How that Curse of Knowledge operates to hamper communications is illustrated by the authors by reference to psychological research conducted between “tappers” and “listeners”. The tappers were asked to tap out one of 25 well-known tunes (like “Happy Birthday to You”) by simply knocking on a table. The listeners job was to guess the song, based on the rhythm being tapped. (You can try this at home, Gentle Parent.)
In the psychological research, listeners guessed only 2.5% of the songs. Listening is hard.
But here is part of why it is hard.
Before the listeners guessed, the researchers asked the tappers to predict the odds that the listeners would guess correctly. They predicted the odds were 50%.
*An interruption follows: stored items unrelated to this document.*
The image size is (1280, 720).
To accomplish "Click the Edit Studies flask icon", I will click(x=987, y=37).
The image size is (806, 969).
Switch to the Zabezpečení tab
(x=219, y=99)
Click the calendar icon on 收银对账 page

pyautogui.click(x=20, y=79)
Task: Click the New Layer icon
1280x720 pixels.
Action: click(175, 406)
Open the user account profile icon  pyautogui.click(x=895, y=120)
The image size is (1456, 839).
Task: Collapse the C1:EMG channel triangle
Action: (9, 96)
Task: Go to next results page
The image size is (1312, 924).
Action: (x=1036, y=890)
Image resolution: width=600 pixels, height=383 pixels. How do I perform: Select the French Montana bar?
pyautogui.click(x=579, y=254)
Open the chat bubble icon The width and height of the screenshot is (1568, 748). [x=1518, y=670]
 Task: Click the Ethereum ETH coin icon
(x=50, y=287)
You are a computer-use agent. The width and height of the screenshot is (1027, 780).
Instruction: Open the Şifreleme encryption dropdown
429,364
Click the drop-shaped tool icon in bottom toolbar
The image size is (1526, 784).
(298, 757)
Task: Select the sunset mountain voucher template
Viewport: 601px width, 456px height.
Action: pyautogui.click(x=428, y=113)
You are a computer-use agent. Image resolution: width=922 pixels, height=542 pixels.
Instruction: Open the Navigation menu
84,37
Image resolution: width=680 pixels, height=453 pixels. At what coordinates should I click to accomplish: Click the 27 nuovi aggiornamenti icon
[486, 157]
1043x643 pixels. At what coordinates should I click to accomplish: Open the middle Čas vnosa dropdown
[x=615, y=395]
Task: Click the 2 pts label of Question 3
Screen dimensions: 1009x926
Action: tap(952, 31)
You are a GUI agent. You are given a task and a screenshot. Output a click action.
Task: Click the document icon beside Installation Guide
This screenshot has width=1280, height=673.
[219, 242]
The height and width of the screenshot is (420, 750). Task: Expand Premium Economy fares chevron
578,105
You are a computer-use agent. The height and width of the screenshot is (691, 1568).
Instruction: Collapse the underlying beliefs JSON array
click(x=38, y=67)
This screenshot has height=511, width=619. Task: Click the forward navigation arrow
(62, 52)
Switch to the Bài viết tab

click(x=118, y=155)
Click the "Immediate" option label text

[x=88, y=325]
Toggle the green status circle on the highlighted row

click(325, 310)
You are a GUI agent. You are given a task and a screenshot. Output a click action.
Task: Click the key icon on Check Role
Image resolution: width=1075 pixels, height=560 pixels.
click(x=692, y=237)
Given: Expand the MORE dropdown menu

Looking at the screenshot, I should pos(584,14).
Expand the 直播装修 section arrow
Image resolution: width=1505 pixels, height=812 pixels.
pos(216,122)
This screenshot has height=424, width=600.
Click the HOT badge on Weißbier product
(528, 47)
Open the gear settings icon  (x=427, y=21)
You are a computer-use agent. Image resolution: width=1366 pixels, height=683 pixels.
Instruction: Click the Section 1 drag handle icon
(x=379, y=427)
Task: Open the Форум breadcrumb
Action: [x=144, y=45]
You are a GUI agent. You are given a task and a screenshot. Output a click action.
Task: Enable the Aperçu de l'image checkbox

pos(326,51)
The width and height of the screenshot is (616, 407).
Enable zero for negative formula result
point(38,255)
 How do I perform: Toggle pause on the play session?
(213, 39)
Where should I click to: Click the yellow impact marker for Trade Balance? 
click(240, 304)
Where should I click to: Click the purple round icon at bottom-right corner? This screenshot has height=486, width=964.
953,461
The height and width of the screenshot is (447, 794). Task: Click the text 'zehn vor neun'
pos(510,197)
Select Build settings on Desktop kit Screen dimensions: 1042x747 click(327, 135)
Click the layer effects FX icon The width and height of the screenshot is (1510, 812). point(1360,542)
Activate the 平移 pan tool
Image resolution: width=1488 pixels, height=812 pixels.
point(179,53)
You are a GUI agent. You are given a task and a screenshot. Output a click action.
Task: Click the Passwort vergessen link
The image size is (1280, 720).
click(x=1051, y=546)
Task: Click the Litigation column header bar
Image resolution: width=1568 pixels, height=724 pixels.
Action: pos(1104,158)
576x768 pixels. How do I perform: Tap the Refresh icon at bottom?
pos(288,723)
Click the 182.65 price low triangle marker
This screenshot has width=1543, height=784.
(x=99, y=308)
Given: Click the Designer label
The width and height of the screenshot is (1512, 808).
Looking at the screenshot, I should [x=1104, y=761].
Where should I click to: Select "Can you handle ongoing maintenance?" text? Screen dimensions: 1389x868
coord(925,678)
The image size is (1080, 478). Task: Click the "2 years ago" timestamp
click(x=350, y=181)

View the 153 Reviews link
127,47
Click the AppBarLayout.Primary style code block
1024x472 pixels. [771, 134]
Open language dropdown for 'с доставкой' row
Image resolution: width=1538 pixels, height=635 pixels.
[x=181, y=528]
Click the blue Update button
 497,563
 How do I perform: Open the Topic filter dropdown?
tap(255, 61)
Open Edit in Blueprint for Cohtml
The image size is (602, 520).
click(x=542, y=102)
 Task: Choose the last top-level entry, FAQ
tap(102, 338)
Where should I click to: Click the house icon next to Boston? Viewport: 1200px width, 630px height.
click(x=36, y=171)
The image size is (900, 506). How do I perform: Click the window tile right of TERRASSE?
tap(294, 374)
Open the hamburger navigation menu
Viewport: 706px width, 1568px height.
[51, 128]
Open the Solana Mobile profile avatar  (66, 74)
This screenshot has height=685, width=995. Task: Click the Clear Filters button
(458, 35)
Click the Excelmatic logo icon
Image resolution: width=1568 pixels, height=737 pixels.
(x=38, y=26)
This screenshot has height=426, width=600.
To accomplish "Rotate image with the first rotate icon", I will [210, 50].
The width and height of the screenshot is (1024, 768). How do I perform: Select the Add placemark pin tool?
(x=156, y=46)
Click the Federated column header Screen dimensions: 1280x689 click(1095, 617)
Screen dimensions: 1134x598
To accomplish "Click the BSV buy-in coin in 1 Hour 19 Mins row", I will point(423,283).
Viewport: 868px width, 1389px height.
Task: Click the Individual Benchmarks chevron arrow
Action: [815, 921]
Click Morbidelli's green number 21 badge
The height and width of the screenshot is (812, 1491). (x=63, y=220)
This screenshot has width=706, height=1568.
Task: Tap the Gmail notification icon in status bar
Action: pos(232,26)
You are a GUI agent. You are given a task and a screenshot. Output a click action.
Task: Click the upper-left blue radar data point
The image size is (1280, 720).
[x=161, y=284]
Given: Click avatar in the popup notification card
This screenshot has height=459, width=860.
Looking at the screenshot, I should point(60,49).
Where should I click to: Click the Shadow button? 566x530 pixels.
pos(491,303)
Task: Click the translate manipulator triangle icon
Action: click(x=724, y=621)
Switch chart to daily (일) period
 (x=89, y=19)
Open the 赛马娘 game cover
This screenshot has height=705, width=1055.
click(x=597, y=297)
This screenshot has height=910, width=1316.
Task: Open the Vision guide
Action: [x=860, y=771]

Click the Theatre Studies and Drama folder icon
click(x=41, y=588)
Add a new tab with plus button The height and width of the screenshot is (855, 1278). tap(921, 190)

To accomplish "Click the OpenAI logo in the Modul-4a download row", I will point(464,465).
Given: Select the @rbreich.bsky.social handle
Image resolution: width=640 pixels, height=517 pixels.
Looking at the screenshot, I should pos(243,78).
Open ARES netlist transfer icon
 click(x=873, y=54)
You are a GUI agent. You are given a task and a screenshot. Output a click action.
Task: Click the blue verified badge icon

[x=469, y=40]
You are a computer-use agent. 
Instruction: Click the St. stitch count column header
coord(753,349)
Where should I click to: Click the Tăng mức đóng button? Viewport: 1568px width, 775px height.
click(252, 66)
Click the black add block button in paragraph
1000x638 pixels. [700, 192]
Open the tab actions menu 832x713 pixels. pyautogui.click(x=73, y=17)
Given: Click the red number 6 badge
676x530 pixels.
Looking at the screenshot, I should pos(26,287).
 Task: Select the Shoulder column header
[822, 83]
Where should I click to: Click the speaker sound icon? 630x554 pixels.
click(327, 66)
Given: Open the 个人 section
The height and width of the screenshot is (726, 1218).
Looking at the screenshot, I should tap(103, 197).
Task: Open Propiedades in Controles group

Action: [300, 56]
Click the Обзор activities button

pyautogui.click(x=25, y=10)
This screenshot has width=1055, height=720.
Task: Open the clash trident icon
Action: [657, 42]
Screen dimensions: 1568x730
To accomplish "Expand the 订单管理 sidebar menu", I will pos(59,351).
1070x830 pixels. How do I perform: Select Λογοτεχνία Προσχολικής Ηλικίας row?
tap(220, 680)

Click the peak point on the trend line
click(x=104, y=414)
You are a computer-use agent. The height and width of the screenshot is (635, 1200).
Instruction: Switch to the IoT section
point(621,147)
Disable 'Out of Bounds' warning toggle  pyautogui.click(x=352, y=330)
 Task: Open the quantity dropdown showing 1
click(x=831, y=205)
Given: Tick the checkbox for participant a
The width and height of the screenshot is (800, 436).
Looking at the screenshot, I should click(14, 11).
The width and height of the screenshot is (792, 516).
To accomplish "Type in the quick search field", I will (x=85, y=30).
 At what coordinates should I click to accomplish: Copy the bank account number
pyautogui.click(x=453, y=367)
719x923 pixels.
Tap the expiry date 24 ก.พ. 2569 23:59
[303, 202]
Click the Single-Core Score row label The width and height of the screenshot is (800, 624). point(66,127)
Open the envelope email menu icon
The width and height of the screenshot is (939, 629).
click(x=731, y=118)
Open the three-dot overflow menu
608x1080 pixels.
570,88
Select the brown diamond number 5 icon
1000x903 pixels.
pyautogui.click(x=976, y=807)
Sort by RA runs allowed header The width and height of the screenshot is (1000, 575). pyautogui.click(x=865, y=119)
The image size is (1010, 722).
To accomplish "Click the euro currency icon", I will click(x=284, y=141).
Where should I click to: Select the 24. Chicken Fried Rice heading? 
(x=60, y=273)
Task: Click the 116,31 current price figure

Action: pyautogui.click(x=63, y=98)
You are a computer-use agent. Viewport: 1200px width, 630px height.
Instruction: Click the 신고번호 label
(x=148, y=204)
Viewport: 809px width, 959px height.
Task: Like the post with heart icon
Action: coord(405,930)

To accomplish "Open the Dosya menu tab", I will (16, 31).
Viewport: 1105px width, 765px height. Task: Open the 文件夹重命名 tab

Why did the tappers BELIEVE they were getting their message across 1 out of every 2 times, but the message only GOT ACROSS 1 time out of every 40? Because the tappers knew the song they were tapping. It was playing in their heads. All the listeners could hear were taps on a table.
The tappers could not understand how the listeners could be so dumb.
Schoolers can’t understand how parents can be so dumb sometimes, too.
What don’t parents get about “readiness to learn”?
Why is it so easy for parents to get children to 3 hours of hockey practice per week, but so hard to get 15 minutes of reading practice?
What’s so hard for parents to hear about “don’t drop off children in school parking lots”? (Actually, that one SHOULDN’T BE hard to hear at all…)
“Curse” parents with even just a little bit of the knowledge schoolers have, and the tunes might be more readily picked up.
But as long as government schools trouble to invest in parent knowledge only a single penny out of every 10,000 pennies, schooler songs will continue to just be noise to parents.
And it will continue to be children who are genuinely cursed by this tone-deaf partnership.